En ce qui concerne les banques islamiques, elles sont redevables de tous les impôts dont les banques et établissements financiers classiques sont assujettis en vertu du principe que toute institution financière ne bénéficiant pas d'un régime particulier et qui réalise les opérations prévues à l'art 323 est assujettie à ces impôts. Le problème se posant est que la TVA (18%) est supérieure à la TOB (17%). De ce fait, si les transactions financières islamiques ne sont pas considérées comme des opérations bancaires, elles seront imposées à la TVA.

L'autre problème est quant à lui lié à la double taxation du fait du double transfert de propriété. En effet certains contrats exigent que la banque islamique acquière d'abord le bien avant de le revendre ou de le mettre en location. De ce fait, il y a risque d'une double imposition à l'enregistrement qui sera supportée par le client final. Les opérations suivantes sont dans le champ d'application de la TVA :

· Les ventes (transfert de propriété de biens corporels à des tiers) ;

· Les importations (franchissement du cordon douanier) ;

· Les prestations de services

· Les livraisons à soi-même.

Ainsi, les contrats de Murabaha, Istisna, Ijarah sont entre autres concernés par cette difficulté. En plus de la TVA, les frais liés aux droits d'enregistrement ou aux dédouanements des produits importés viennent alourdir les frais des transactions financières islamiques.
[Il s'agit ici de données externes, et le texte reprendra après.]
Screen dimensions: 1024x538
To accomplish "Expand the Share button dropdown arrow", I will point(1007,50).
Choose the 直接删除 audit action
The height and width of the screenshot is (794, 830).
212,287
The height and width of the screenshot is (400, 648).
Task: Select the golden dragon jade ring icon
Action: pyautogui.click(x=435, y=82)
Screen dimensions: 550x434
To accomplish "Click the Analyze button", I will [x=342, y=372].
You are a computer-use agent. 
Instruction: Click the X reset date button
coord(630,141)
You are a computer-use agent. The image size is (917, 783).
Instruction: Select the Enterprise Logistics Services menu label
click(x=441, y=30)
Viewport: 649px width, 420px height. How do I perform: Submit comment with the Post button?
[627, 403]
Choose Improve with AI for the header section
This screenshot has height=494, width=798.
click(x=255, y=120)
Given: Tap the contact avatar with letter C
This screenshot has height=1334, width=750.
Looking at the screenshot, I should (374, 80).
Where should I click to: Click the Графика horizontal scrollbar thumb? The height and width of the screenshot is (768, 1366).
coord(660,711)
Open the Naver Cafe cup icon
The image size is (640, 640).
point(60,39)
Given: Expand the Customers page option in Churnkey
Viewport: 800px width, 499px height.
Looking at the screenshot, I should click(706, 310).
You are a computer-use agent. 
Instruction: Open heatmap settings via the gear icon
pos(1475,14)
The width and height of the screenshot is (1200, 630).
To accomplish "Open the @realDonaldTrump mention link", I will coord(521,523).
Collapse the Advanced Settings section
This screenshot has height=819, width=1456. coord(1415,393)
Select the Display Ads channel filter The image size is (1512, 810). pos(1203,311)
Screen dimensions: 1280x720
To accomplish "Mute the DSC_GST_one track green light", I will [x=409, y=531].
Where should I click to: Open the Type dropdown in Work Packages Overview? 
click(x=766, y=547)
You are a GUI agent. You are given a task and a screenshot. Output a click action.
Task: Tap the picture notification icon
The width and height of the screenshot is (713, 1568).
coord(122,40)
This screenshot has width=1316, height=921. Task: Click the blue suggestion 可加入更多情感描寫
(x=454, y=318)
Pour finir, dans certains pays islamiques (comme l'Arabie Saoudite par exemple), l'impôt sur le revenu est remplacé par la zakat. Ces pays étant islamiques, il est tout à fait normal que l'obligation de s'acquitter de la zakat ne soit pas liée au paiement de l'impôt sur le revenu. Dans la zone UEMOA, la donne en est toute autre. Le principe de la laïcité empêche une institution publique communautaire ou un Etat de veiller à l'observation de cette obligation religieuse. Il s'agit du domaine privé laissé à l'appréciation des croyants. De ce fait, si une réglementation fiscale adaptée n'est pas prise en compte, les banques islamiques pourraient être contraintes de payer lorsque les actionnaires le demandent, la zakat en plus des impôts dont elles sont redevables.